Supplied text:
>>>
The Alberta Bair Theater is a performing arts center in Billings, Montana. It hosts performances ranging from local groups to nationally touring performers. Its address is 2801 3rd Ave North, on land that was previously the homestead of businessman Charles M. Bair, located in what is now downtown Billings. The theater was originally named the Fox Theater, but in 1987, the theater was renamed the Alberta Bair Theater in honor of his daughter Alberta in 1987, who made the largest donation to the theater's 1980s renovation.

The theater has 1,394 seats. It is the only performing arts center between Spokane, Washington and Denver, Colorado that is fully equipped for presenting shows by major professional touring companies and artists.

The theater is a 501(c)(3) nonprofit organization. It hosts educational programs and discount performances, and it is partially supported by volunteers.
<<<
Supplied material:
>>>
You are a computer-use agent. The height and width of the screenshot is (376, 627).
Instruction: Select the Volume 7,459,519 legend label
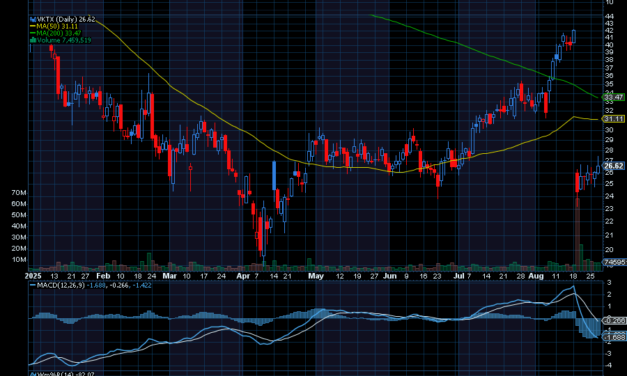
<<<
Activities:
1. According to the passage about the Alberta Bair Theater, how many seats does the theater have?
2. Extend the passage about the Alberta Bair Theater beyond its final sentence.
The data has no connection to the passage about the Alberta Bair Theater.

Outputs by task:
1. 1,394

2.
== History ==
The originally Art Deco-inspired theater was designed by Robert Reamer in the 1920s and built during the Great Depression, opening in 1931 as "the last of the Fox Corporation’s vaudeville and motion picture houses," even with budget cuts. Its initial design included: marble surfaces; red and blue carpet; green, rose, and gold accents; and as many as 2,138 lights. The Billings Gazette described the original decor: "Hand-painted wall motifs of hunters armed with arrows pursuing gazelles were accented by silver clouds adorning the ceilings." The auditorium seated around 1,400 people. Merely Mary Ann was one of the movies played during the theater's opening night. Throughout the 1930s and 1940s, the theater hosted performers including national and international stars like Boris Karloff, the actor behind Frankenstein's monster, musicians such as singers Marian Anderson, Gladys Swarthout, Ray Charles, and Judy Collins, and instrumentalists Gregor Piatigorsky, Dizzy Gillespie, and George Winston. They shared the stage with local organizations like the Billings Symphony Orchestra.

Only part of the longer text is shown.